South Sudan already borrowed about $500 million from external sources, including $100 million from Qatar National Bank SAQ, to offset the dollar shortage and fund government spending, Mayik said in an interview in the capital, Juba, on Sept. 4. It arranged an additional $100 million credit line three months ago with CFC Stanbic Bank Holdings Ltd., a unit of Johannesburg-based Standard Bank Group Ltd., he said.
“It has been difficult without oil,” Mayik, 71, said. “We managed to run the budget of the government for a period of about five to six months, from this little money that was borrowed from the financial institutions in the country.”
The country quadrupled revenue collection and introduced austerity measures, the finance ministry said April 27. The government started collecting as much as 60 million South Sudanese pounds ($19 million) in taxes and customs duties monthly, compared to 14 million pounds before production of crude was halted.
South Sudan relies on oil to generate 98 percent of its foreign-currency earnings. The central bank rationed the use of foreign exchange to be used for purchases of basic supplies such as food, fuel, medicines and building materials. That helped slow inflation, which surged to a record 79.5 percent in May 2012, according to the National Bureau of Statistics. Prices declined 9.8 percent from a year earlier in July, the third successive monthly drop, according to the latest available data.
South Sudan became a member of the IMF last year and is eligible for concessional lending. The country doesn’t have a credit rating. To secure the IMF loan, South Sudan plans to harmonize an official foreign-exchange rate of 3.06 South Sudanese pounds per dollar with the black market rate, which is currently at about 4.35 against the U.S. currency, Mayik said.
“We’re going to pressure the market rate to come near to the official rate and then when we either come to the official rate or we come near to it, we shall unify our rate and make it the official rate,” he said. The central bank plans to use reserves to “intervene when there’s a deviation from it.”
The proceeds from the planned loan will be used to revive infrastructure projects that were shelved when the government introduced the austerity budget to cope with the halt to oil production, Mayik said.
South Sudanese President Salva Kiir and his Sudanese counterpart, Umar al-Bashir, this week signed an agreement to keep South Sudan’s oil flowing. The two met in Sudan’s capital, Khartoum, on Sept. 3 after al-Bashir threatened to halt shipments of crude through Sudan’s territory on Sept. 6 unless the south withdrew support for rebels opposed to his rule. South Sudan denies backing the fighters and accuses Sudan of deploying troops in its oil-producing Upper Nile region.

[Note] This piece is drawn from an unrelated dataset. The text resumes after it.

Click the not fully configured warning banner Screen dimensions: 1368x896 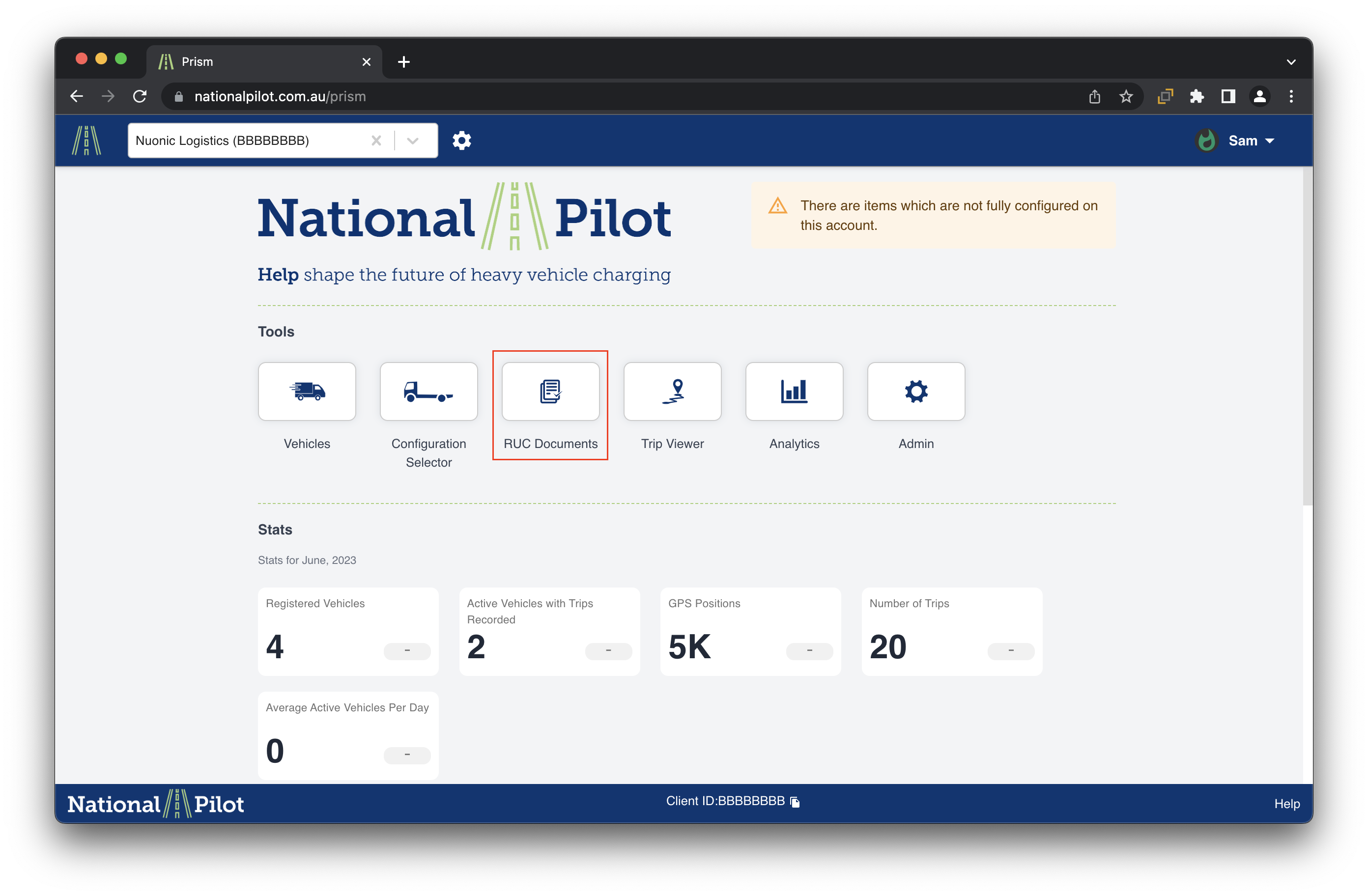933,216

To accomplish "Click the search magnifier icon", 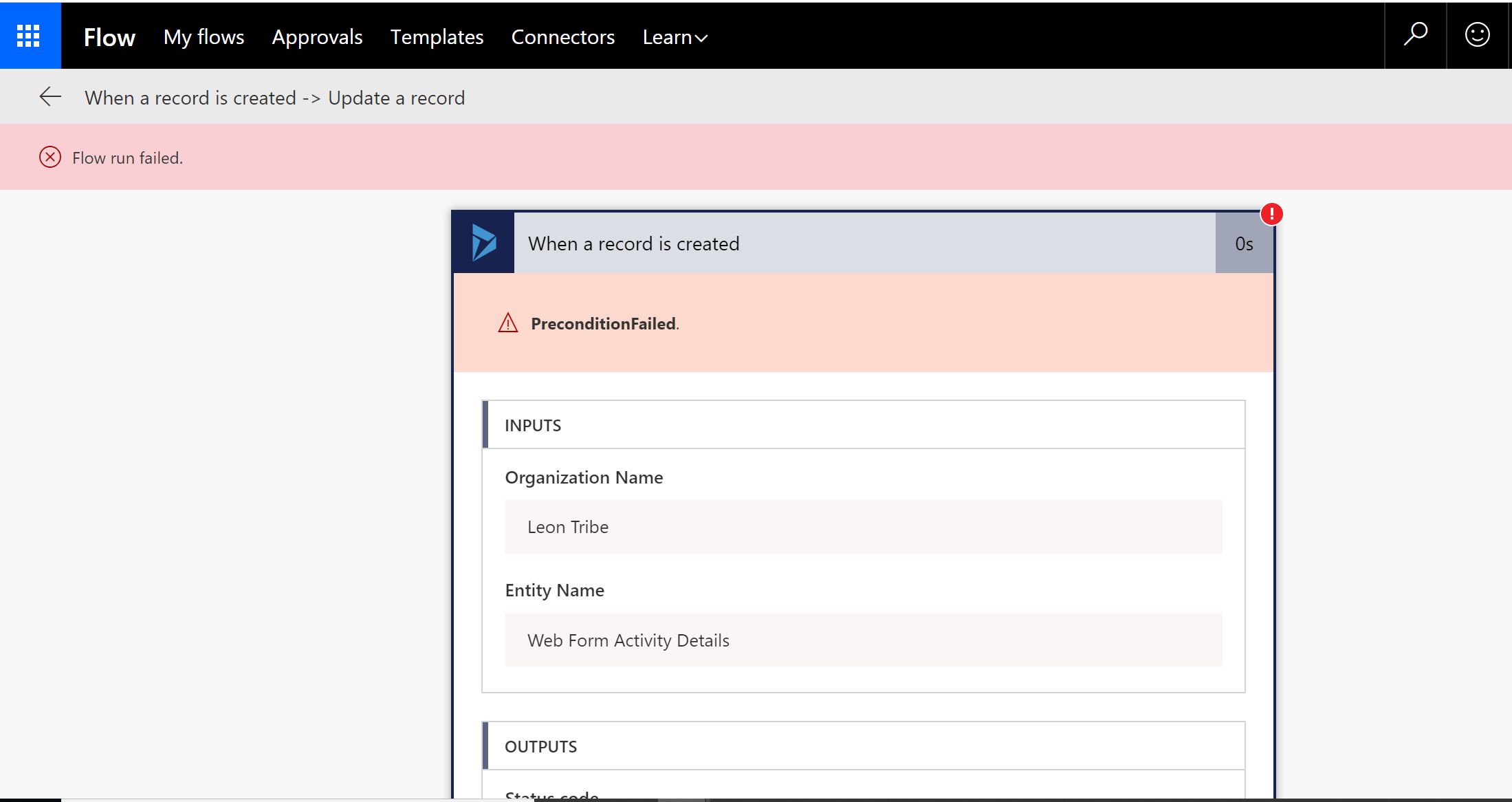I will click(1415, 34).
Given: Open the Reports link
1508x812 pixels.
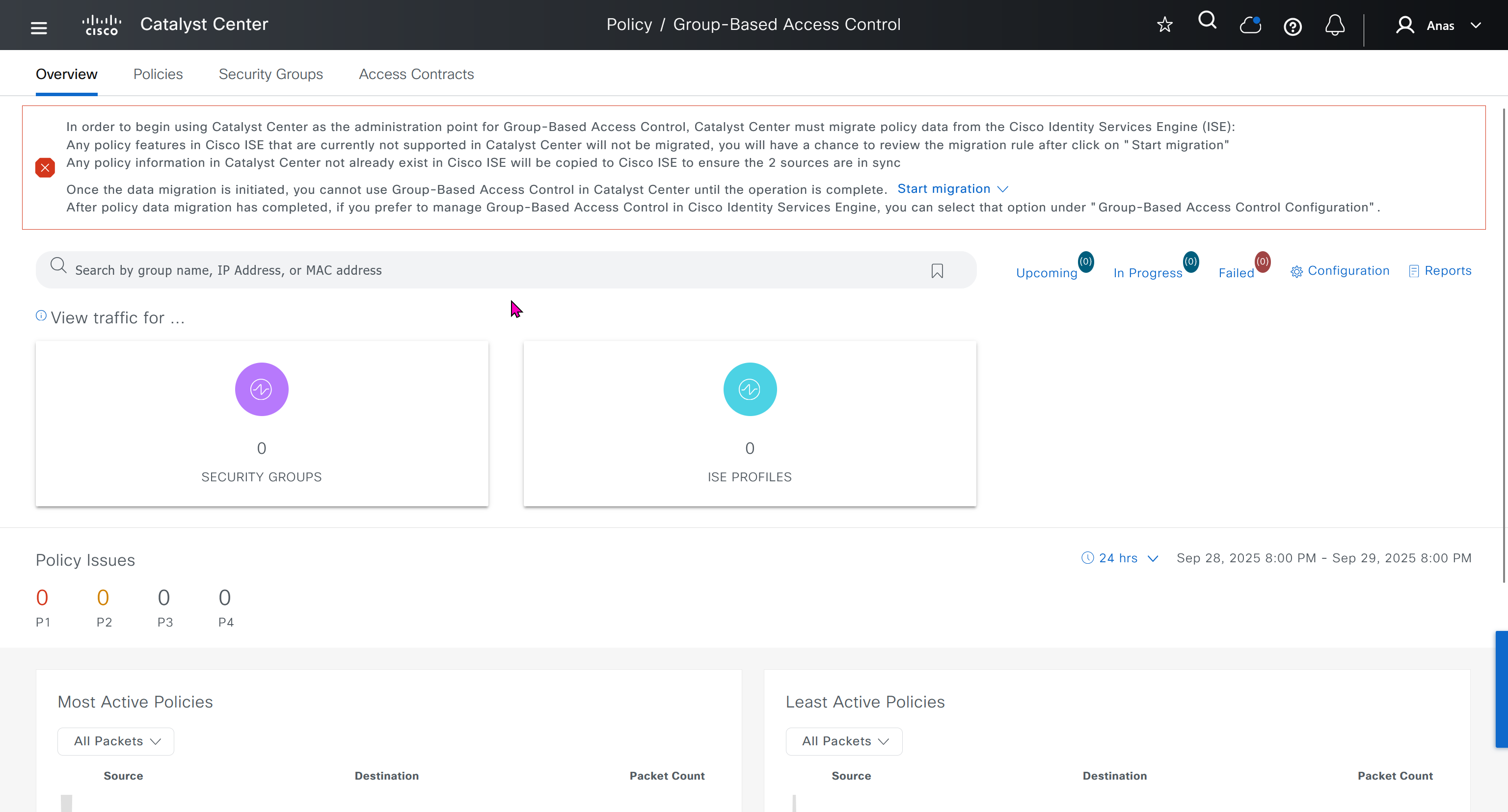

South Sudan gained independence from Sudan in July 2011. The only way South Sudan can export its oil is via pipelines that traverse the northern neighbor to a terminal at Port Sudan on the Red Sea. The country is considering building pipelines via neighboring Ethiopia to Djibouti and through Kenya.
The breakthrough in the talks may help the country secure the IMF loan, Mayik said.
The IMF says that “if everything goes well and your oil is flowing, and because your start has been bad, we can be able to give you a loan so that you can make a good start and it will make it possible for your development to be possible,” Mayik said.
South Sudan may be the world’s fastest-growing economy this year, with growth expected to be 32.1 percent, according to the IMF’s website. The country’s oil is pumped mainly by China National Petroleum Corp., Malaysia’s Petroliam Nasional Bhd. and India’s ONGC Videsh Ltd.
The IMF’s representative in South Sudan, Joseph Karangwa, didn’t respond to e-mailed questions.